Given text:

● ● ● ● ●

Iran Resorts to Mass Executions to Deal with Its Drug CrisisDecember 16, 2011
Iran faces a drug abuse crisis of enormous proportions. It has an estimated 2 million or more addicts and users, remains the world’s largest market for opium, as well as other illegal drugs, and is a major conduit for drug trafficking from neighboring Afghanistan. Further compounding the problem is the high incidence of HIV/AIDS infections among intravenous drug users in Iran.
The Iranian government’s solution to the problem is predictably heavy-handed, as well as ineffectual: large-scale executions of those convicted of drug related offenses.
In recent years, Iran has enjoyed the dubious status of being the world’s “Number Two”—it executes the second highest number of people after China. But this year’s total of at least 600 executions and counting will vastly exceed even the numbers from the previous several years. And an astonishing 81% of those executed were convicted of drug offenses.
The staggering upswing in the numbers of executions for drug offenses in Iran is detailed in Amnesty International’s comprehensive new report Addicted to Death: Executions for Drugs Offences in Iran.
Amnesty International is opposed to executions under any circumstances. But many factors heighten the concern about the use of the death penalty for drug offenses in Iran. International standards require that executions can only be carried out against the most serious offenses, and then only after transparent and fair legal proceedings. As with those convicted and sentenced to death for other “crimes,” drug offenders are subjected to unfair trials without adequate legal representation and many are tortured and coerced into making confessions.
About 4,000 of those currently under sentence of death are Afghan nationals who are treated particularly harshly; many others come from other disadvantaged social groups. Several mass secret executions, such as those in Vakilabad Prison, have taken place without informing the families and lawyers as is required in theory by Iranian law. Sadly, at least two juveniles were executed for drug offenses in 2011. Iran is one of the only countries that continues to execute juvenile offenders.

● ● ● ● ●

Questions on the material:
(a) According to the article on Iran's drug executions, what share of those executed were convicted of drug offenses?
(b) Continue the article on Iran's drug executions from its last sentence.
The lines placed after this note are not needed.

Stored data:

● ● ● ● ●

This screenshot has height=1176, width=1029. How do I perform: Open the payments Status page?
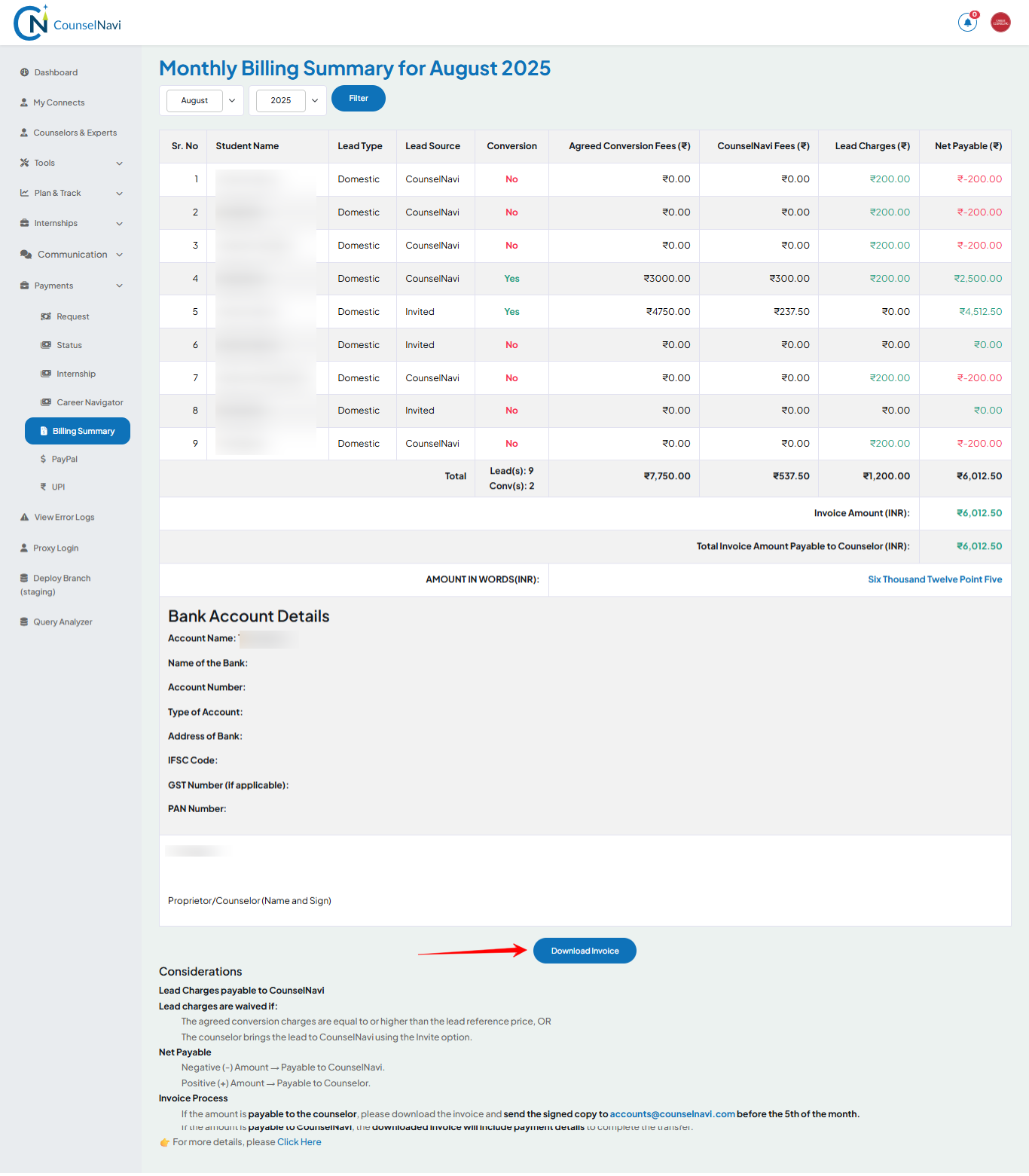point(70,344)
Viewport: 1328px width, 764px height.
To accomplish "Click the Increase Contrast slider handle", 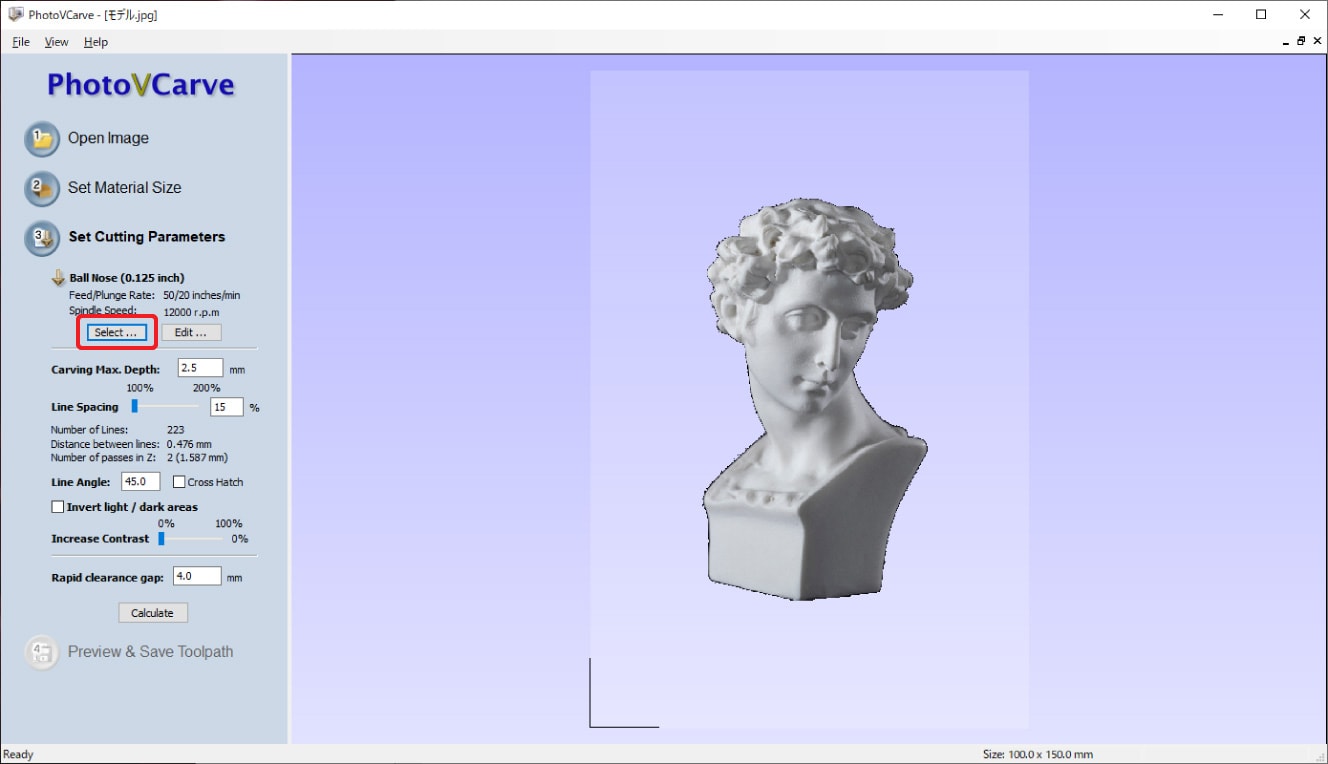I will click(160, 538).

● ● ● ● ●

Answers provided:
(a) 81% of those executed were convicted of drug offenses.

(b)
Furthermore, according to Drs. Kamiar and Arash Alaei who have treated numerous HIV-infected addicts in Iran, many of those who are convicted and ultimately executed are not drug kingpins but rather small-time drug carriers, often young and desperate and trying to earn a little money for their families.
The executions haven’t even ameliorated the drug addiction and trafficking crisis in Iran; the incidence of addiction has continued to rise alongside the increased numbers of executions.
Earlier this year Amnesty reported on the Iranian government’s use of executions to address another social problem: a disturbing increase in the incidence of gang rapes of women. Three men had been publicly hanged in Kermanshah for rape on July 19th, presumably to set an example. But executions are not the answer to social ills. They just contribute to the further brutalization of society, and some would argue, even “soften” the public’s tolerance for executions for politically motivated “crimes”—which are also a phenomenon of concern. Drug abuse in Iran creates blighted lives and widespread misery; this misery is only compounded by the alarming slaughter taking place in Iran’s prisons.